It can be appreciated that the cross-sectional profiles and the numbers of the patterned photoresist structures shown in FIGS. 1A, 2A, 3A, 4 and 5 are only used for illustration, but not used to limit the invention.

For example, in some embodiments, for the patterned photoresist structures under the carrier substrate, the cross-sectional profile of each patterned photoresist structure may be rectangle, inverted trapezoid, T-shape, inverted L-shape, zigzag, or a combination thereof. In other words, the cross-sectional profiles of all the patterned photoresist structures are the same. In such embodiments, the cross-sectional profile of each formed metal pillar may be rectangle, inverted trapezoid, T-shape, inverted L-shape, zigzag, or a combination thereof.

In some other embodiments, for the patterned photoresist structures under the carrier substrate, each patterned photoresist structure may have a different cross-sectional profile. Namely, the cross-sectional profile of each patterned photoresist structure may independently be a rectangle, inverted trapezoid, T-shape, inverted L-shape, zigzag, or a combination thereof. In such embodiments, the cross-sectional profile of each formed metal pillar may independently be a rectangle, inverted trapezoid, T-shape, inverted L-shape, zigzag, or a combination thereof.

FIGS. 6A to 6C are cross-sectional views of various intermediate stages of forming a circuit board structure according to some embodiments. The components in FIGS. 6A to 6C the same as those of FIGS. 1A to 1L are represented by the same reference numerals. To simplify the illustration, the components and forming process steps thereof in FIG. 6A to 6C which are the same as those in FIGS. 1A to 1L are not discussed herein again.

In the embodiments, the components on the upper surface and the lower surface of the carrier substrate 102 are not symmetric to each other. For better illustration, the components on the upper surface and the lower surface of the carrier substrate 102 are respectively referred to as “the upper component” and “the lower component”. For example, the patterned photoresist structures on the upper surface of the carrier substrate 102 are referred to as “the upper patterned photoresist structures”, and the reference numerals thereof are 110U. On the other hand, the patterned photoresist structures on the lower surface of the carrier substrate 102 are referred to as “the lower patterned photoresist structures” and the reference numerals thereof are 110L.

FIG. 6A is similar to FIG. 1A. The difference is that the cross-sectional profiles of the patterned photoresist structures 110U and the cross-sectional profiles of the patterned photoresist structures 110L are different.
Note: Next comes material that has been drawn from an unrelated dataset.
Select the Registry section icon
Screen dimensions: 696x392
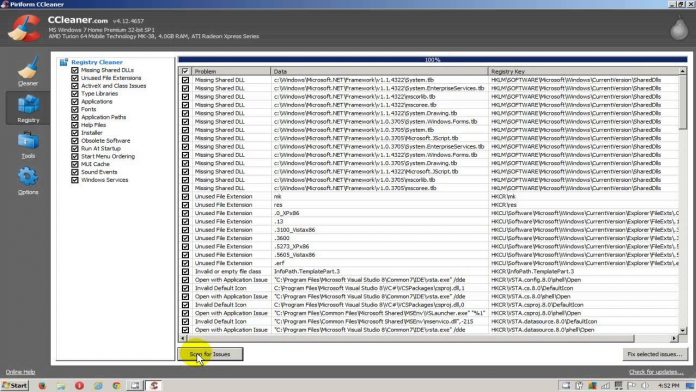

Referring to FIG. 6A, in the embodiments, the patterned photoresist structures 110U have rectangular cross-sectional profiles and the patterned photoresist structures 110L have inverted trapezoid cross-sectional profiles.

Referring to FIG. 6B, a plurality of upper recesses 111U are formed in an upper conductive barrier layer 112U, and a plurality of lower recesses 111L are formed in a lower conductive barrier layer 112L. Referring to FIG. 6A, in the embodiments, the upper recesses 111U have rectangular cross-sectional profiles, and the lower recesses 111L have inverted trapezoid cross-sectional profiles.

Then, in some embodiments, the same steps of the process as those in FIGS. 1C to 1I are performed on the circuit board structure 600 of FIG. 6B.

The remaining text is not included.